Output the data from its first line through the line containing "coord(1000,50)", inclusive, as a JSON list of strings with one string per line and blank lines omitted.
* start Data supplied *
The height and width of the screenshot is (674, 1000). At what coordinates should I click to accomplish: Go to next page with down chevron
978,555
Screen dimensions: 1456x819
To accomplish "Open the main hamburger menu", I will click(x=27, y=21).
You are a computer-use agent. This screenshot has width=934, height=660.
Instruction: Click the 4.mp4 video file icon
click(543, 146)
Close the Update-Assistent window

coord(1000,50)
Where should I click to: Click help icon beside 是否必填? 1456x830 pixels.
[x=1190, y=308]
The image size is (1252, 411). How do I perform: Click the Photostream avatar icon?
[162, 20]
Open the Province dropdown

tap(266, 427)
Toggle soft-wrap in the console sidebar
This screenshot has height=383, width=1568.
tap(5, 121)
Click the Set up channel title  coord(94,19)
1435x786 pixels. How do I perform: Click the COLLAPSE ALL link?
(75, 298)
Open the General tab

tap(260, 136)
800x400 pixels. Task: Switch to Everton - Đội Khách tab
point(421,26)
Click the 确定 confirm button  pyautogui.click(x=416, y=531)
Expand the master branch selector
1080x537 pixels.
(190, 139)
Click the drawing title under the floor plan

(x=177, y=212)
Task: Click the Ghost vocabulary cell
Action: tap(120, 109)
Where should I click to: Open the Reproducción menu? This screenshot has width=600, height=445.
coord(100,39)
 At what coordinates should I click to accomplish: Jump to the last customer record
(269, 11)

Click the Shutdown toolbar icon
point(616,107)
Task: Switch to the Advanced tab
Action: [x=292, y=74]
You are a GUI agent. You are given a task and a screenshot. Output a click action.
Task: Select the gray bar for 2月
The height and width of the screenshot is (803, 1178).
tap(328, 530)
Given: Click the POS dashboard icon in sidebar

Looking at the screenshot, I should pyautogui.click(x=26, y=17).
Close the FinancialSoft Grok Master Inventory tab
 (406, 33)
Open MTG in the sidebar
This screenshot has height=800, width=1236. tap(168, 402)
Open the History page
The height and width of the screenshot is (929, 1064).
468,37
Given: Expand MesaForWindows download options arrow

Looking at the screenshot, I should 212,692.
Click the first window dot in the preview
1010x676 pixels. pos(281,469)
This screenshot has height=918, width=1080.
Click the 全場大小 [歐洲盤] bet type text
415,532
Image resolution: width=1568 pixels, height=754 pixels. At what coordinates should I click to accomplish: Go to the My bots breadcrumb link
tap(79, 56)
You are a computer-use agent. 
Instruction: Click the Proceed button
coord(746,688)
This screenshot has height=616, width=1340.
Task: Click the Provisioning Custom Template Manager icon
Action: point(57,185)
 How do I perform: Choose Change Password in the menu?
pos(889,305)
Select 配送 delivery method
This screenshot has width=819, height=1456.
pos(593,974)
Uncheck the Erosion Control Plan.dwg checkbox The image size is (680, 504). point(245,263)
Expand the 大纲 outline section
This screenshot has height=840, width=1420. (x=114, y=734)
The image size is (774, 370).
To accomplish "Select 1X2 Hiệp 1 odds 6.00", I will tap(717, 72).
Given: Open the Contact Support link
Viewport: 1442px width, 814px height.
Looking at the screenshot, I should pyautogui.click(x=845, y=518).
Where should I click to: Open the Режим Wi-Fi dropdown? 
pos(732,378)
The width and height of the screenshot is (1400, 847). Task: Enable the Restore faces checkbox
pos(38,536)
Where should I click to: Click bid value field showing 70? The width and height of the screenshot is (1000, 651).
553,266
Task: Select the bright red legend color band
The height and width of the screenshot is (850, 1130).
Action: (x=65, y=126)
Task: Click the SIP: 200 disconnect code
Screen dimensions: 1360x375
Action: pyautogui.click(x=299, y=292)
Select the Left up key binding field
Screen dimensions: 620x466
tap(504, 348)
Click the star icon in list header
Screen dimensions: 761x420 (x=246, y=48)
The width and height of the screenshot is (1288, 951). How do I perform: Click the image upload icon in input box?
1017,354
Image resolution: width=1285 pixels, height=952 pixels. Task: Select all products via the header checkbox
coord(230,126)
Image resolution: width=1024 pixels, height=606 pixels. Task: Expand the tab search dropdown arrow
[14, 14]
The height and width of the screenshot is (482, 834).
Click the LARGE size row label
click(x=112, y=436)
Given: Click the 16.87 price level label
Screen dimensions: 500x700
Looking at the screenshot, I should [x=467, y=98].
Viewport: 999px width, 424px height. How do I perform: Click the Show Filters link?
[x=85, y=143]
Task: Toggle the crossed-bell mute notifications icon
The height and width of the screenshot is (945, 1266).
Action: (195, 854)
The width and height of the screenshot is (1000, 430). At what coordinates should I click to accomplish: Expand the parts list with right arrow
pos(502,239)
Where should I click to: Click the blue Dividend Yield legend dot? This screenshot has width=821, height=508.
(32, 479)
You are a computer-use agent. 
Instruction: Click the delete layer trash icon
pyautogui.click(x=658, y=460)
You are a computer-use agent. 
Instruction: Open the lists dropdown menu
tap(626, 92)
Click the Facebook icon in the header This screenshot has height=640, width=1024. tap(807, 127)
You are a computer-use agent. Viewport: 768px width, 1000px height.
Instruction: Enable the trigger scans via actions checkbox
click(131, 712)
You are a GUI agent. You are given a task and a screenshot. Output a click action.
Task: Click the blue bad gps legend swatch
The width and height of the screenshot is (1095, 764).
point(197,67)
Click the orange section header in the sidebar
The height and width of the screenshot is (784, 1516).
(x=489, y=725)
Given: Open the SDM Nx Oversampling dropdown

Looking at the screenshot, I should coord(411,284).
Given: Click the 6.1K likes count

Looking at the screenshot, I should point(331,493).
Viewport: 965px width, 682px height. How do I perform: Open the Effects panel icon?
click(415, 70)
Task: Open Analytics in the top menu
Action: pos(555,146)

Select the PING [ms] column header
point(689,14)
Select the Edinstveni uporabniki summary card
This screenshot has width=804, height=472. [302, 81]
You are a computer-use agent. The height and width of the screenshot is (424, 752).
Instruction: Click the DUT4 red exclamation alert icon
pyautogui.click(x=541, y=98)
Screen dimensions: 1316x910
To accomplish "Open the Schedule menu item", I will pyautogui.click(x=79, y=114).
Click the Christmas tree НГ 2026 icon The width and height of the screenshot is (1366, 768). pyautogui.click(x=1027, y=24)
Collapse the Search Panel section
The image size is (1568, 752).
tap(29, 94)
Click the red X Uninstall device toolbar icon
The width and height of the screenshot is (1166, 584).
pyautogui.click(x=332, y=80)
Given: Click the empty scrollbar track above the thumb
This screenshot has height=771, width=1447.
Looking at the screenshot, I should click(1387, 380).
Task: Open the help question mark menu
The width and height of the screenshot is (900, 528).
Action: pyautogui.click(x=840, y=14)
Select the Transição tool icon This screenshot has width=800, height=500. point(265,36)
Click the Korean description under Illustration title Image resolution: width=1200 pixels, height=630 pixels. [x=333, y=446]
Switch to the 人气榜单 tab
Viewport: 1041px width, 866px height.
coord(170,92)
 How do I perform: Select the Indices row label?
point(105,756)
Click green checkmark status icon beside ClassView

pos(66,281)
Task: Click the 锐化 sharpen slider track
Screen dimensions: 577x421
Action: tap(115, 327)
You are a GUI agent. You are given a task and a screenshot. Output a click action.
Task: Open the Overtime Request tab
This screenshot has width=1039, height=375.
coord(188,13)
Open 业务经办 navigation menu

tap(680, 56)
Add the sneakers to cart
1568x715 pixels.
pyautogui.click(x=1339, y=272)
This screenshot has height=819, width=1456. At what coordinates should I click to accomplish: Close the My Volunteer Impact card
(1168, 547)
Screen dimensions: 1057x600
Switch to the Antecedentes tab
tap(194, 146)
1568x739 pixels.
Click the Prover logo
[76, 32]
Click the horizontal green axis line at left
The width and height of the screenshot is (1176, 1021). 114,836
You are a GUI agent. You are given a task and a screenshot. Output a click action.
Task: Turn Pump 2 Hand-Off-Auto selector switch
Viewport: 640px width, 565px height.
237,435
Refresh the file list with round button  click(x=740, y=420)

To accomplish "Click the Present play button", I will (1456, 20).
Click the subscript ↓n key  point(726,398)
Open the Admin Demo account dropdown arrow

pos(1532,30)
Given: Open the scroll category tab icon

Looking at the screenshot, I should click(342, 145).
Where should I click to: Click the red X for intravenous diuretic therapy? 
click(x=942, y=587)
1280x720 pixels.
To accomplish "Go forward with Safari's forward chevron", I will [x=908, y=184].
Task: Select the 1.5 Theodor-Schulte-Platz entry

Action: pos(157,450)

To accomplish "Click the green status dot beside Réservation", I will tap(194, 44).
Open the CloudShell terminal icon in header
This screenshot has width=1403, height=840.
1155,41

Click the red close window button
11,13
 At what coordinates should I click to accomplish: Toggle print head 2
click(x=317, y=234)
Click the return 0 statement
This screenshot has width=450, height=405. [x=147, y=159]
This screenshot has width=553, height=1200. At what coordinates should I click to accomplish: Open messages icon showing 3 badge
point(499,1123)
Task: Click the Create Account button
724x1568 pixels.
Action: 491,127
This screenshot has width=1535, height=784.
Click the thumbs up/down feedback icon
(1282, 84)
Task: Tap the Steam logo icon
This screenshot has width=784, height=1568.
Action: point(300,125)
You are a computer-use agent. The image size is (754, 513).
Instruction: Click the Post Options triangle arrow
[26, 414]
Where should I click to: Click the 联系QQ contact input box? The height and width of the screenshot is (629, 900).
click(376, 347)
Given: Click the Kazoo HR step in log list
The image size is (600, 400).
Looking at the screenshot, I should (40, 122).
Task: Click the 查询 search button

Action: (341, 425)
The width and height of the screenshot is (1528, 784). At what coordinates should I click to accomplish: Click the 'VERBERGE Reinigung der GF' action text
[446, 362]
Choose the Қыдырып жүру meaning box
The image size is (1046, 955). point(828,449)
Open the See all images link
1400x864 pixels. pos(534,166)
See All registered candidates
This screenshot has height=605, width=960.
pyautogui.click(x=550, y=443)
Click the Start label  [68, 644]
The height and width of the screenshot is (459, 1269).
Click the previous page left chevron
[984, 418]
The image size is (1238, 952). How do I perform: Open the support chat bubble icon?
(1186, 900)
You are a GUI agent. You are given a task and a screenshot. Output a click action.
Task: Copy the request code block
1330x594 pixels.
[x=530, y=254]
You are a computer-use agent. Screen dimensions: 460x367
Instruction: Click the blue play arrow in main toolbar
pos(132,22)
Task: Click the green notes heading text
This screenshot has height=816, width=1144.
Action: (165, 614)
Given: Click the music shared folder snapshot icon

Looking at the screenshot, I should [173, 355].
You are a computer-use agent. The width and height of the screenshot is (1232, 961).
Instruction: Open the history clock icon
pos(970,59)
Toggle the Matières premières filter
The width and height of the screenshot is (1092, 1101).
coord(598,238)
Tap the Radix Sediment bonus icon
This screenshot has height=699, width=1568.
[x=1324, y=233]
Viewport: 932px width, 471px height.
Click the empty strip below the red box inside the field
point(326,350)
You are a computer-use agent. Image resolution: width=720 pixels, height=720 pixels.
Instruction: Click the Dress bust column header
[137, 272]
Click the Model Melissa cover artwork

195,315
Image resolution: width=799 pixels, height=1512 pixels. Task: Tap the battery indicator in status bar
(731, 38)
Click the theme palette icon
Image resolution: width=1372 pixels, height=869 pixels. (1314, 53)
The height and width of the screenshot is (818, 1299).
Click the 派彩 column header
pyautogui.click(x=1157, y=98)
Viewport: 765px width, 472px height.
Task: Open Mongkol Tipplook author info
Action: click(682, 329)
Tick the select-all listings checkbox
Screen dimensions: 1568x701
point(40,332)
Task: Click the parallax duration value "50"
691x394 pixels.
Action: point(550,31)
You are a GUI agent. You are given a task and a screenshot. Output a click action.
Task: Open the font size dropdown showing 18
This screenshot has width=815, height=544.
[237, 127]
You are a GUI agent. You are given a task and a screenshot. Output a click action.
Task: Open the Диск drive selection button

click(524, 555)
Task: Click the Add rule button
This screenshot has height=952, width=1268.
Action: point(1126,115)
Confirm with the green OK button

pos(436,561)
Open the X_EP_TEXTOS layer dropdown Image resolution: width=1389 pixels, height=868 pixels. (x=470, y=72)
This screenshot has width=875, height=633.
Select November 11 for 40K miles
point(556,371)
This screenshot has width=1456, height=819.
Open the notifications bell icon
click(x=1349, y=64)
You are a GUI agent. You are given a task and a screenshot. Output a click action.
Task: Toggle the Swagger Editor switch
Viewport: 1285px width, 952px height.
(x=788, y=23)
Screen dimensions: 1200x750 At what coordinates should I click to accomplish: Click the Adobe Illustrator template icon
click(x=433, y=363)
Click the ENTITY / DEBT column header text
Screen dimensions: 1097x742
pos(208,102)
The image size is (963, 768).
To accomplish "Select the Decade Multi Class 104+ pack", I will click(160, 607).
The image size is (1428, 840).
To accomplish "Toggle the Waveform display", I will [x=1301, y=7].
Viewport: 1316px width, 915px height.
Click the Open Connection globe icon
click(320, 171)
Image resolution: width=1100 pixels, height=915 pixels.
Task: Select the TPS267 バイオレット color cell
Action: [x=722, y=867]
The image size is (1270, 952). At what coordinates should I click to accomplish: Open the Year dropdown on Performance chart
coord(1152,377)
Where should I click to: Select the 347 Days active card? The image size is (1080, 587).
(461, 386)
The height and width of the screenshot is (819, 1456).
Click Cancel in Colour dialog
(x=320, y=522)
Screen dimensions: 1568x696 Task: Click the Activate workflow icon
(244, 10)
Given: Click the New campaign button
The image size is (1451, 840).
* end Data supplied *
▶ **Worked solution**
[
  "The height and width of the screenshot is (674, 1000). At what coordinates should I click to accomplish: Go to next page with down chevron",
  "978,555",
  "Screen dimensions: 1456x819",
  "To accomplish \"Open the main hamburger menu\", I will click(x=27, y=21).",
  "You are a computer-use agent. This screenshot has width=934, height=660.",
  "Instruction: Click the 4.mp4 video file icon",
  "click(543, 146)",
  "Close the Update-Assistent window",
  "coord(1000,50)"
]